We comparatively studied the effects of three delignification processes and three drying methods on the properties of bamboo fiber. On one hand, different delignification processes, namely peroxyformic acid, acetic acid/hydrogen peroxide and alkaline sodium sulfite, exerted obvious effects on the thermal stability of bamboo fiber, but there was no significant difference in the mechanical properties between the samples of the three delignification methods. To be specific, in FTIR spectra, the characteristic peaks of lignin at 1511, 1423 and 1243 cm⁻¹ underwent various degrees of weakening or even disappearance, suggesting differences in lignin removal, and the alkaline sodium sulfite method was less effective in removing lignin. Similarly, different treatments also contributed to different degradation rates of hemicellulose: peroxyformic acid method and alkaline sodium sulfite methods caused the partial removal of hemicellulose. XRD analysis proved that the three delignification methods had little influence on the crystallinity of cellulose, and after delignification, the relative crystallinity of all bamboo fibers had an obvious increase of about 20%. In addition, the tensile strength of the freeze drying samples was only 5.5–9.5% of that of the natural bamboo fibers, but the tensile strength of the samples treated with drying and air drying increased by 2 to 3.5 times.
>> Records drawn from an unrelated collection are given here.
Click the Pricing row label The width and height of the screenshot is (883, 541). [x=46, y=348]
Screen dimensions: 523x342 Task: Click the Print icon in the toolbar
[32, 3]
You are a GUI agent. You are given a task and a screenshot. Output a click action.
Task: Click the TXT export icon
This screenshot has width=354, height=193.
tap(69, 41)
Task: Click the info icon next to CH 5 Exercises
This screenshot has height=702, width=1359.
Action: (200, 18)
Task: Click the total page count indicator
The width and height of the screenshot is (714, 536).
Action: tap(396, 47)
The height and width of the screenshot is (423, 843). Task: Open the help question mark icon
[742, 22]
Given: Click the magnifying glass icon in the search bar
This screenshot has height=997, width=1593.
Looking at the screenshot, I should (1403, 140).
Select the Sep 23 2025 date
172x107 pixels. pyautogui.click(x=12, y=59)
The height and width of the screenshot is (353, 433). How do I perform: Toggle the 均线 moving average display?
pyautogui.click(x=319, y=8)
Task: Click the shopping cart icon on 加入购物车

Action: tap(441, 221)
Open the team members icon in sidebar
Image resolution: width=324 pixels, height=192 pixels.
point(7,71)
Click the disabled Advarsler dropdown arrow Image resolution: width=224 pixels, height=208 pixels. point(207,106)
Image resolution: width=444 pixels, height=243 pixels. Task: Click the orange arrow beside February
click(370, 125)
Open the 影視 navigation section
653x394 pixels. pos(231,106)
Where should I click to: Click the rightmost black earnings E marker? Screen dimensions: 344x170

The three delignification methods also had an effect on the thermal stability of bamboo fiber, among which samples treated with alkaline sodium sulfite had the best thermal stability and the highest residual mass (25–37%). On the other hand, the drying methods produced inconspicuous effects on crystallinity, but had a great influence on the mechanical strength of bamboo fiber. Freeze drying could reduce the tensile strength of the fiber, whereas air drying and drying improved it. Samples treated with drying had the highest tensile strength (850–890 MPa), while the tensile strength of the samples processed by freeze drying was much lower (11–19 MPa). For thermal stability, the air drying group had the highest residual mass, while the freeze drying group had the lowest.